• Question: Do you think that man made diseases were intended to create suffering for people in other countries due to political wars?

    Asked by chickeny to Lyn, Katy, Paul, PB, Ruth on 21 Jun 2013.
    • Photo: Peter Balfe

      Peter Balfe answered on 21 Jun 2013:


      There are no man made diseases. With the knowledge we have there’s no way we could make an artificial disease anything like as potent as a natural one, honed by millions of years of evolution.

    • Photo: Ee Lyn Lim

      Ee Lyn Lim answered on 22 Jun 2013:


      People have been using disease to fight wars for hundreds of years. It used to be standard practice to throw a dead body (like a cow or a person, especially if they died of illness like the plague) into wells – so that the water would be full of bacteria and all the people who drank from those wells became sick.

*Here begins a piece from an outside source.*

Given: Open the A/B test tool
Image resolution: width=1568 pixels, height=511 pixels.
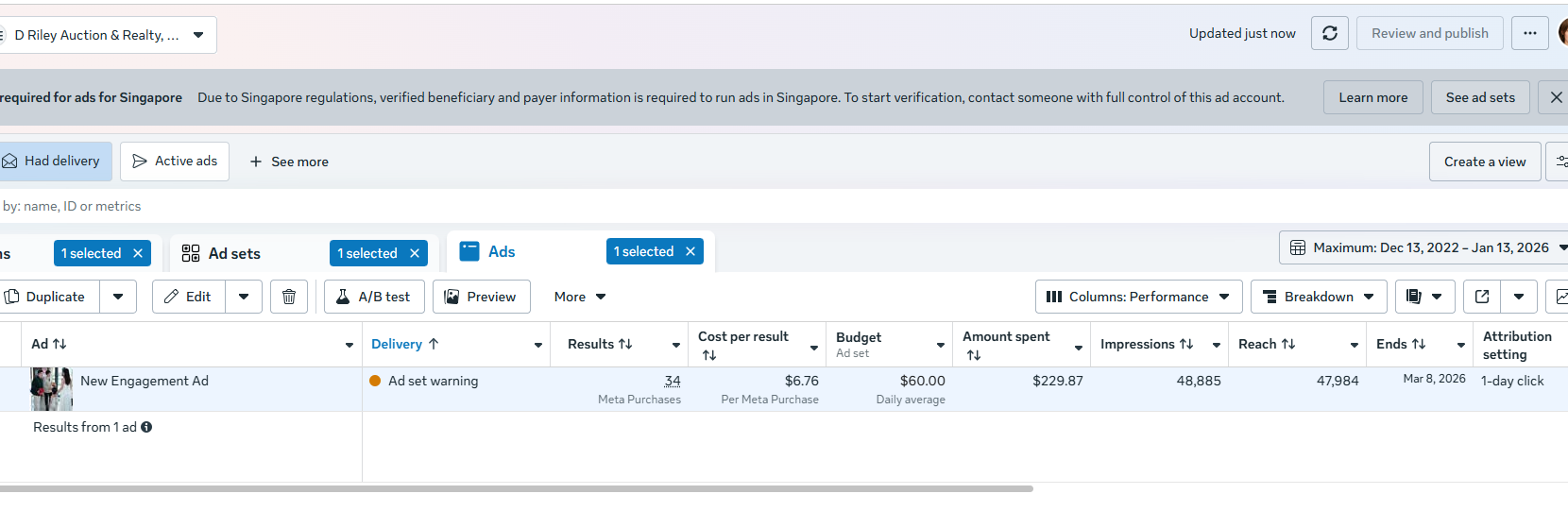Looking at the screenshot, I should click(374, 297).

Until about 40 years ago, several countries in the world including the UK still tried to use diseases (now we call them bioweapons) in wars. Deadly bacteria and viruses were hidden in food, and fed to both humans and cattle (so that the cows would be poisoned and the army would have nothing to eat). The most advanced sorts can even be transmitted through the air, like anthrax spores – even now, soldiers who serve in high-risk areas are vaccinated against anthrax before they go.

      But this is really a horrible thing to do, so many countries have signed an agreement to say that they won’t ever do that in the future – that’s the 1972 Biological and Toxin Weapons Convention, that says they’re not allowed to produce or store large amounts of deadly pathogens, except just enough for research. There is always a danger though that bacteria and viruses in the lab might be stolen and used by terrorists, which is why labs that do research on these kinds of bacteria and viruses have extra-heavy security!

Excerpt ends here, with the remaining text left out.